Şarkıyatçının iki büyük açmazı vardır: İslam’ı tam ve doğru sunduğunda, Yahudilik ve Hıristiyanlıktan sonra gelmiş olan bu dinin, okuyucusuna cazip gelmesinden korkar. İkincisi, İslam’ı ve diğer doğu din ve kültürlerini araştırma süreci, batılı devletlerin emperyalist devlet politikalarıyla eş zamanlı ortaya çıkıp geliştiği için, çoğu oryantalist şu veya bu şekilde sömürgecilikle irtibatlıdır veya iş tutmuştur. Bu iki açmaz şarkıyatçının en büyük zorluklarıdır ve bu iki cendereden çıkıp kurtulabilen şarkıyatçı sayısı gerçekten çok azdır.
Bununla birlikte, kendisi için en büyük zorluklar olarak belirttiğimiz bu iki husus, gariptir ki, şarkıyatçıya en büyük fırsatı da altın bir tepsi içinde sunmaktadır. İslam’ı tam ve doğru sun(a)madığı için şarkıyatçının çalışması, misyonere bir el kitabı olur. Sömürgecilikle iş tutması nedeniyle, devlet, emperyalist yayılmacılığını genişletmek ve sürdürmek için şarkıyatçının sağladığı bilgilere ihtiyaç duyar. Hem misyoner kilise teşkilatlarının hem de devlet erkinin desteğini arkasına alabilmiştir şarkıyatçı. Bu nedenle, Avrupa ve Amerika’nın pek çok şehrinde Şarkıyat, İslam, Ortadoğu, Hint, Çin vb. alanlara odaklanmış sayısız enstitü açılmış ve büyük bütçelerle desteklenmiştir. Bütçe sıkıntısı nedir bilmeyen bu enstitü ve merkezler, istedikleri kitapları getirtebilmişler, istedikleri kadar eleman istihdam edebilmişler ve bu elamanlarını çalışma yapacakları ülkelerde araştırma yapmak veya yerel dilleri öğrenmek için uzun süreli destekle
mişlerdir.
Batıda kilise, devlet ve üniversite desteği alan yüzlerce Şarkıyat ve İslam enstitüleri (veya benzer kurumlar) olmasına karşın, bizde kaç tane Garbiyat Enstitüsü vardır? Kaç tane Yahudilik Araştırmaları Merkezi, Hıristiyanlık Araştırmaları Merkezi ya da İsrail Araştırmaları Merkezi bulunmaktadır? Durum tahmin ettiğiniz kadar kötü değil. Tahmininizin de ötesinde vahim. Cevap: Sıfır. Evet, Türkiye’de bu konularda çalışan enstitüsü sayısı sıfır. Neden? Çünkü Yahudilik veya Hıristiyanlık veya Batı üzerine bir enstitüye bütçe desteği verebilecek ne misyoner kilise teşkilatımız ne emperyalist politikalar güden bir devletimiz ne de dış politikasını belirlerken bilimsel araştırmalardan ve verilerden yararlanmak gereğine inanan bir anlayışımız var. Bu tür enstitülerin açılması durumunda, bu kurumlara en çok muhafazakâr camianın bazı (belki de çoğu) kesimlerinin karşı çıkacağını tahmin etmek de zor değil. Hâlbuki bu enstitüleri kurmadan ne evrensel bir güç olabilir ne de sağlıklı bir dış politika üretebiliriz.

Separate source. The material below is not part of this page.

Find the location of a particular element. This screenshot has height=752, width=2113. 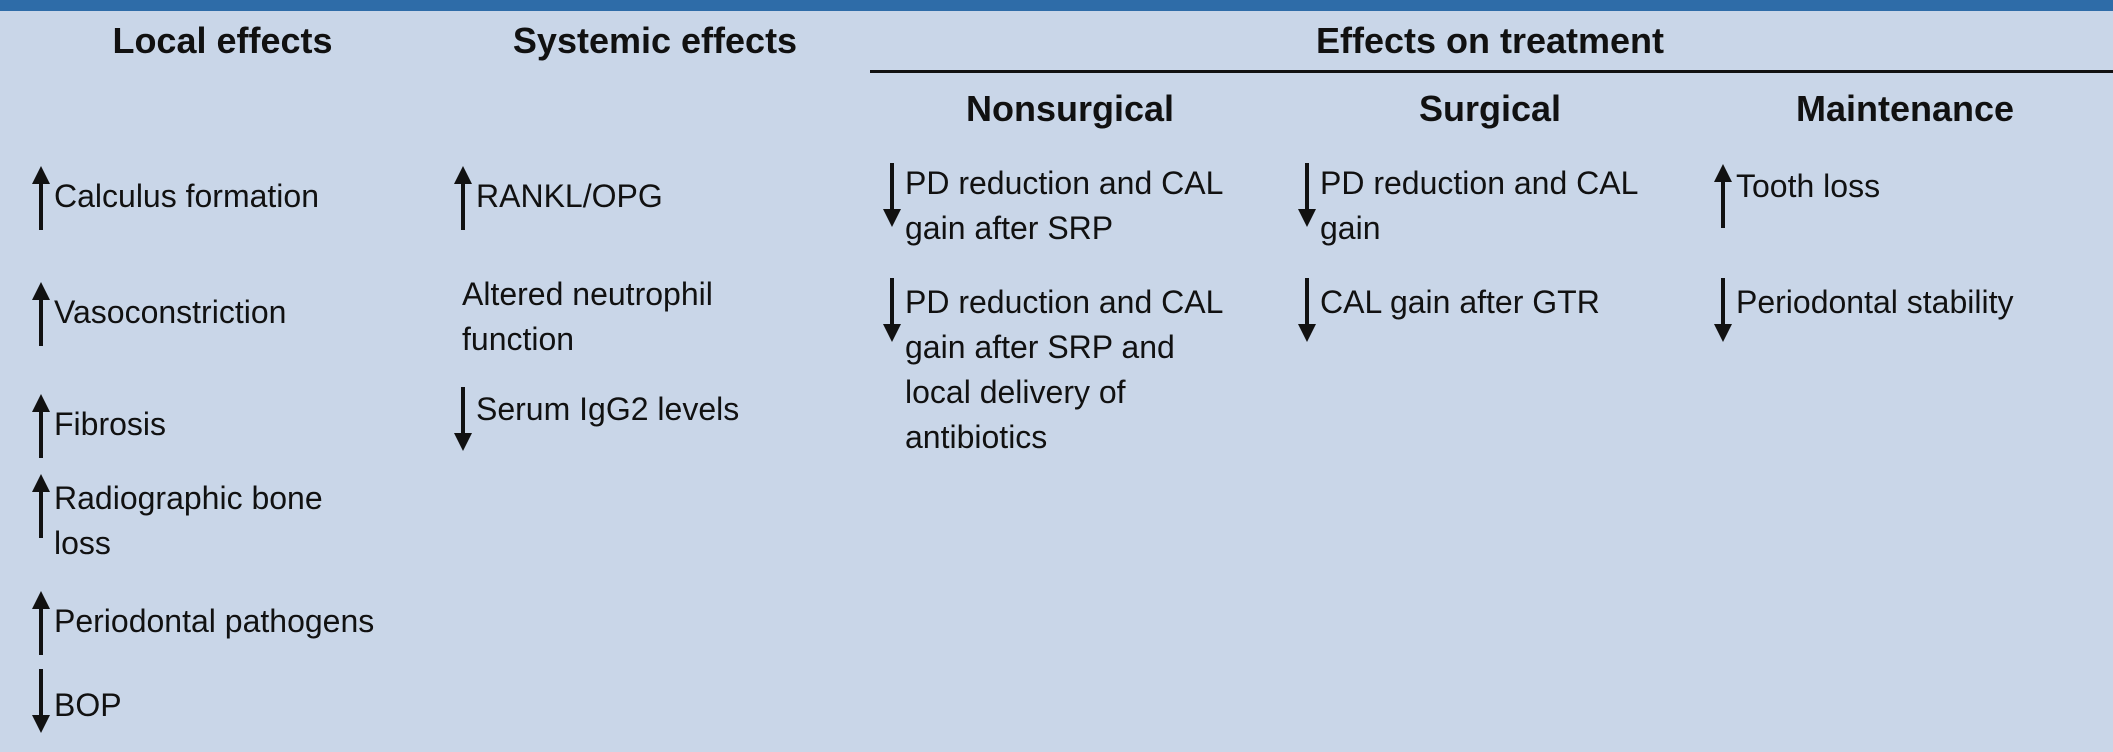

local-item-text: BOP is located at coordinates (88, 705).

Edward Said “Şarkıyatçılığa tepki Garbıyatçılık olmamalı” derken muhtemelen yanılıyordu. Zira garbıyatçının ne misyonerlik teşkilatlarının ne de emperyalist devletin hizmetkârı, yardımcısı ve destekçisi olmadığını/olamayacağını gözden uzak tutuyordu. Ayrıca, şarkıyatçının sahip olduğu kilise ve devlet desteğine, muazzam bütçe ve büyük kurumlara, garbıyatçının hiç sahip olmadığını, belki de asla sahip olamayacağını da yine görememişti.